Vaccination contre le VRS : des réponses immunitaires variables chez les personnes immunodéprimées

Des chercheurs de l’université Johns Hopkins Medicine ont mis en lumière une différence significative dans la réponse aux vaccins contre le virus respiratoire syncytial (VRS) chez les personnes de 60 ans et plus immunodéprimées, comparées à celles ayant une fonction immunitaire normale. Cette découverte, publiée dans le Journal of the American Medical Association (JAMA), s’inscrit dans une démarche visant à mieux comprendre l’efficacité des vaccins chez les populations vulnérables.

Le VRS : une menace pour les plus fragiles

Le VRS est un virus contagieux qui touche principalement les voies respiratoires. Si les nourrissons et les jeunes enfants sont les plus affectés, les adultes âgés et immunodéprimés sont également à risque, notamment de développer des complications graves comme la pneumonie. Bien que des vaccins contre le VRS aient démontré leur efficacité dans les essais cliniques sur des adultes en bonne santé, leur performance est moins évidente chez les personnes immunodéprimées.

Une réponse immunitaire affaiblie

L’étude menée par l’équipe du Johns Hopkins Transplant Research Center a suivi 38 personnes âgées de 64 à 72 ans, toutes immunodéprimées, ayant reçu l’un des deux vaccins approuvés contre le VRS. Les résultats montrent que, bien que la majorité ait développé des anticorps, leur réponse immunitaire était globalement plus faible et très variable. Certains participants ont affiché une forte immunité, tandis que d’autres n’ont presque pas réagi au vaccin.

L’impact des adjuvants dans les vaccins

Les chercheurs ont étudié l’effet d’un adjuvant, un composé chimique stimulant le système immunitaire, présent dans l’un des deux vaccins étudiés. Les résultats indiquent que les personnes ayant reçu le vaccin avec adjuvant avaient tendance à produire plus d’anticorps neutralisants contre le VRS, comparées à celles ayant reçu le vaccin sans adjuvant. Ces observations soulignent le rôle potentiel des adjuvants dans l’amélioration de la réponse vaccinale chez les immunodéprimés.
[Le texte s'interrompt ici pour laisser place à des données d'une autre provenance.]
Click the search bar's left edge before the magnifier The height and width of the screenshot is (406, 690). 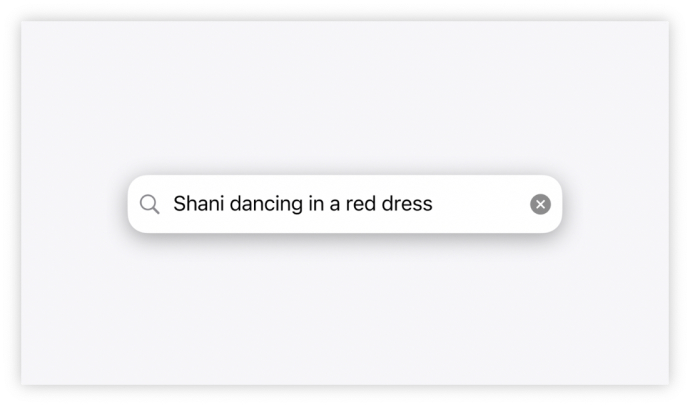pos(133,204)
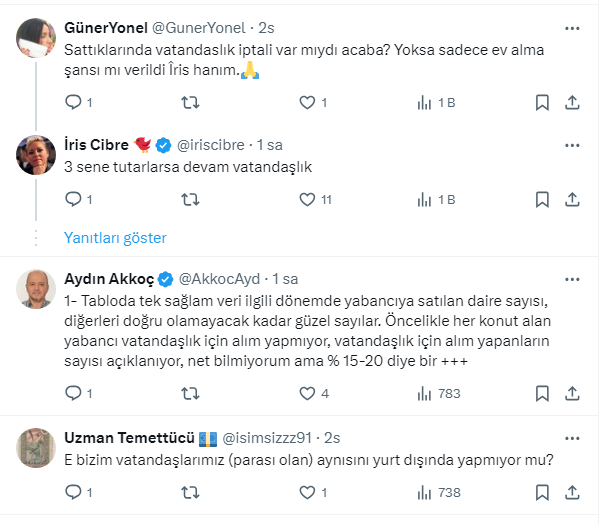
Task: Share Uzman Temettücü's tweet
Action: (573, 492)
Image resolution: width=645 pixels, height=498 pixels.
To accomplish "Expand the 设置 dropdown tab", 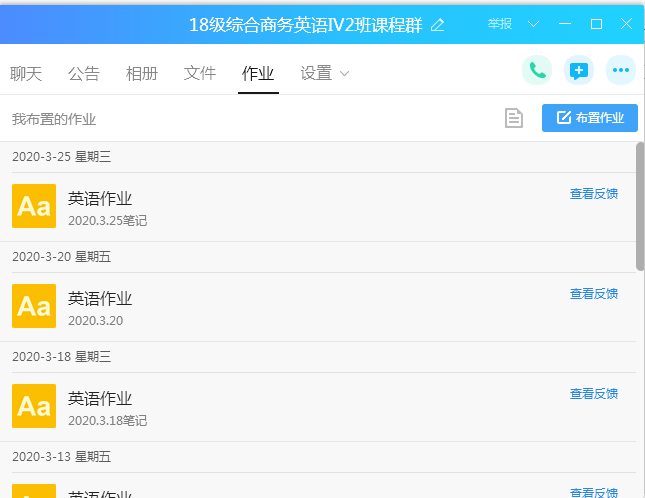I will (325, 73).
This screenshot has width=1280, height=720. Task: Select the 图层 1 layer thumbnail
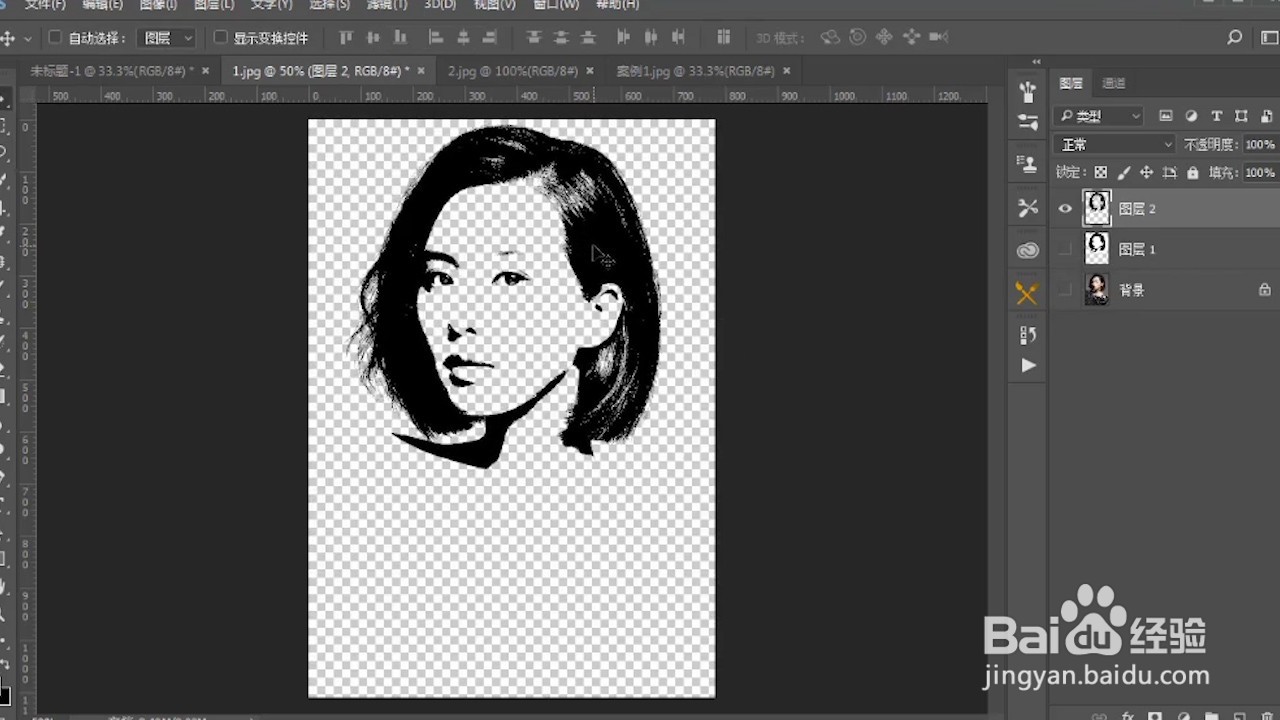(1097, 249)
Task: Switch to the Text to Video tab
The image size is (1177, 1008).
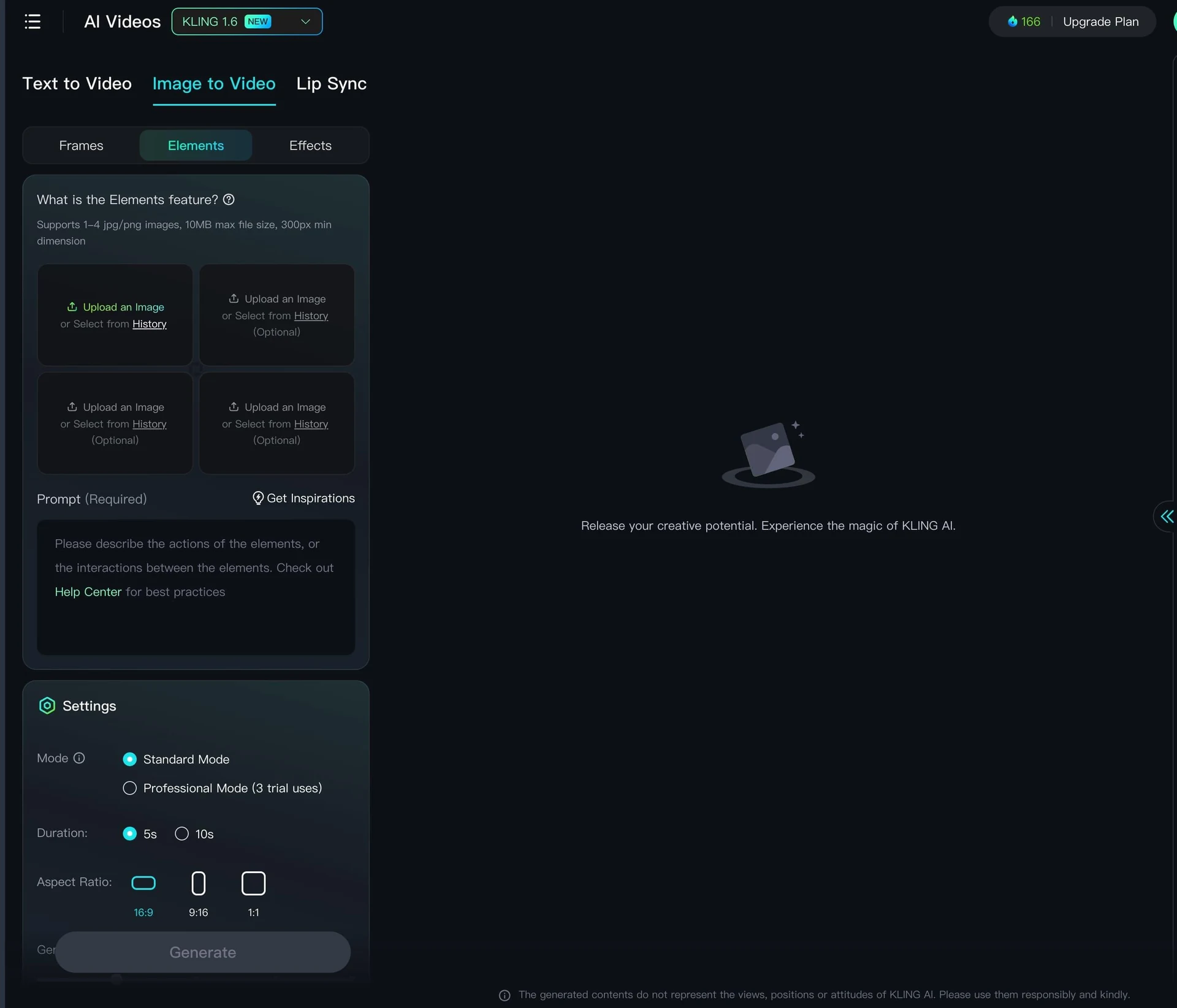Action: point(77,84)
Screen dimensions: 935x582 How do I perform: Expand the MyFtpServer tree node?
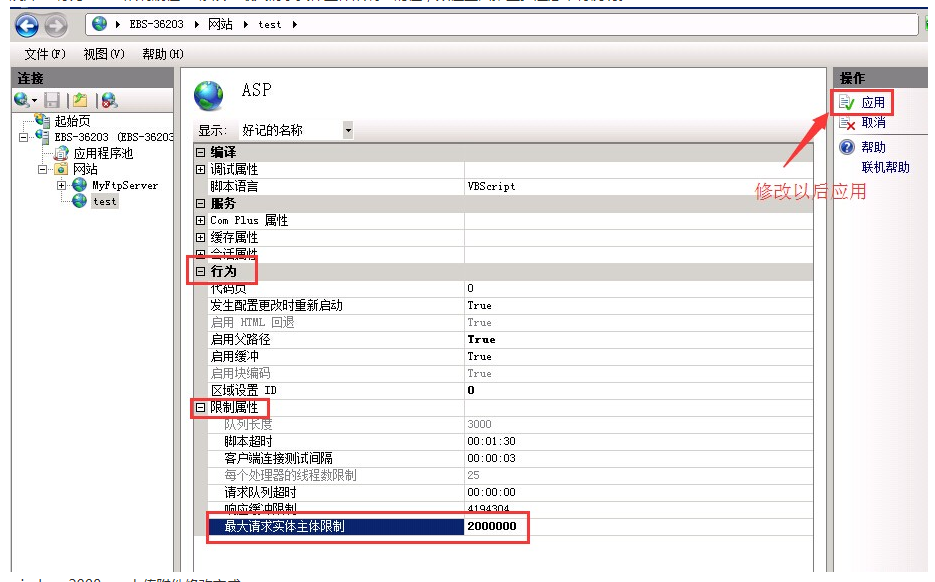click(x=62, y=185)
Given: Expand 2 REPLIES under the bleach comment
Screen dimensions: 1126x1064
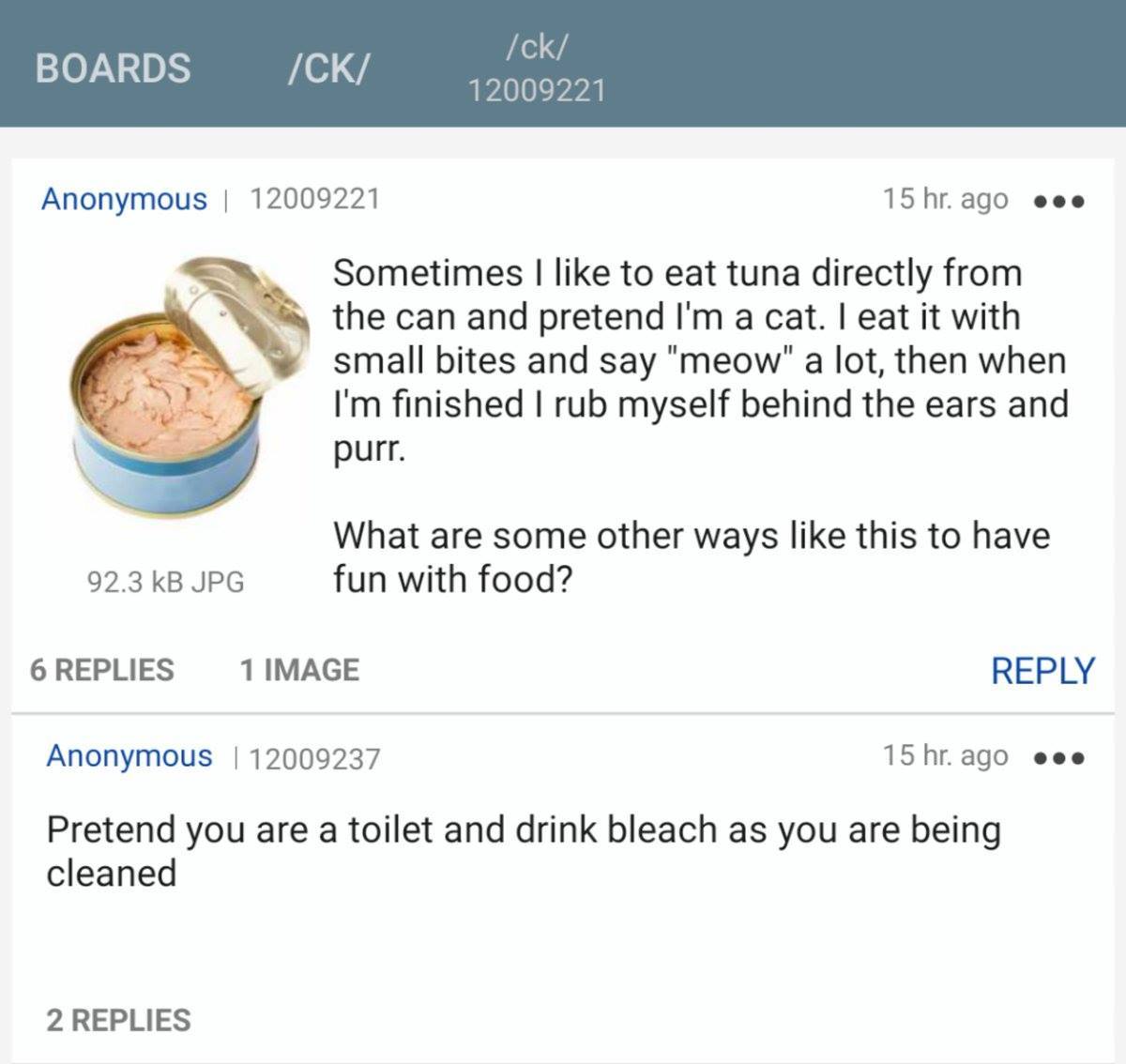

Des recommandations en évolution

Malgré ces résultats, les chercheurs insistent sur le fait que les vaccins contre le VRS restent utiles pour réduire les risques de complications graves chez les personnes immunodéprimées. Actuellement, les Centres pour le contrôle et la prévention des maladies (CDC) des États-Unis recommandent une dose unique de vaccin contre le VRS pour les personnes âgées de 75 ans et plus, ainsi que pour les individus de 60 ans et plus présentant des risques élevés, y compris les immunodéprimés.

Perspectives futures

Les auteurs de l’étude appellent à des recherches supplémentaires pour optimiser les stratégies vaccinales chez les personnes immunodéprimées, notamment en explorant l’utilisation des adjuvants dans des études de plus grande envergure. « Tout comme pour les vaccins contre la COVID-19, des études plus approfondies sont nécessaires pour ajuster les calendriers de vaccination et sélectionner les vaccins les mieux adaptés », conclut le Dr Andrew Karaba, co-auteur de l’étude.

Cette étude souligne l’importance d’une approche personnalisée pour protéger les populations les plus vulnérables face à des infections respiratoires graves comme le VRS.